Neste momento, em Moscou, seis astronautas estão vivendo confinados em uma cápsula que simula uma nave em jornada interplanetária. A expedição virtual, que faz parte de um projeto chamado Mars500, inclui testes físicos e psicológicos, atividades exploratórias em terras marcianas, além de um monitoramento constante da tripulação pelo Instituto de Problemas Biomédicos russo, que conduz o experimento ao lado da Agência Espacial Norte Americana e da Espacial Europeia. Outro projeto, menos ambicioso mas igualmente fantástico, foi realizado nos Estados Unidos, dois anos atrás, com estudantes que simularam uma viagem ao planeta vermelho nos confins do deserto de Utah. Existe ainda a Sociedade Marciana, fundada há pouco mais de uma década, que hoje reúne cerca de 10 mil pessoas interessadas nos avanços científicos para um futuro desbravamento espacial. Já foi criada até mesmo uma bandeira de Marte, hasteada na ilha de Devon, no Canadá.

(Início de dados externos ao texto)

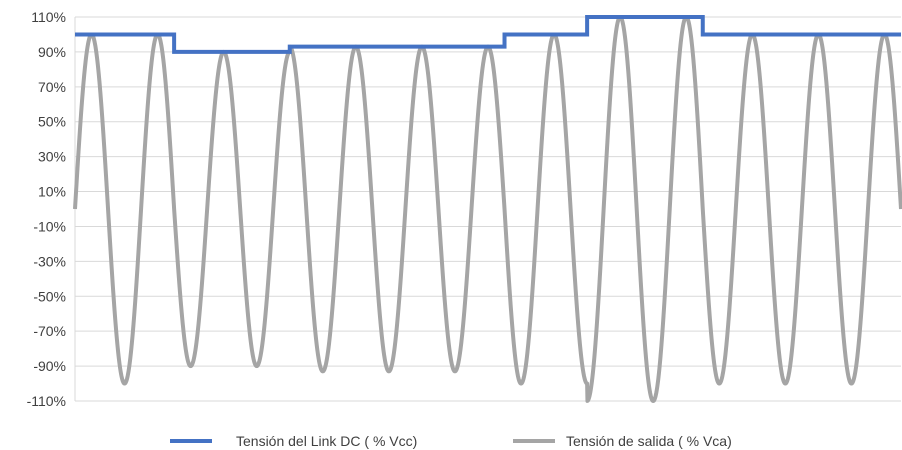 This screenshot has width=902, height=450. I want to click on y-tick-label: -50%, so click(50, 296).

Uma das provas a que os astronautas em Moscou estão sendo submetidos, durante esse período de mais de um ano de confinamento, intitula-se “O Livro da Vida”. Cada tripulante deverá preencher um diário com reminiscências da sua vida na Terra, lugares, situações, rostos familiares. Então imagino, daqui a um século, os pioneiros dessa tão sonhada missão colonizadora aportando em terras nada vicejantes, uma paisagem acidentada e ressequida, semelhante ao Vale de Josafá. A carta que redigiriam, do fundo de uma encosta acobreada, ao observarem o céu de Marte. Se por acaso encontrariam ali o mesmo que uma vez encontrou Dante, a visão do venerável signo, aquela resplandecência de grãos, o som de harpa do canto das almas.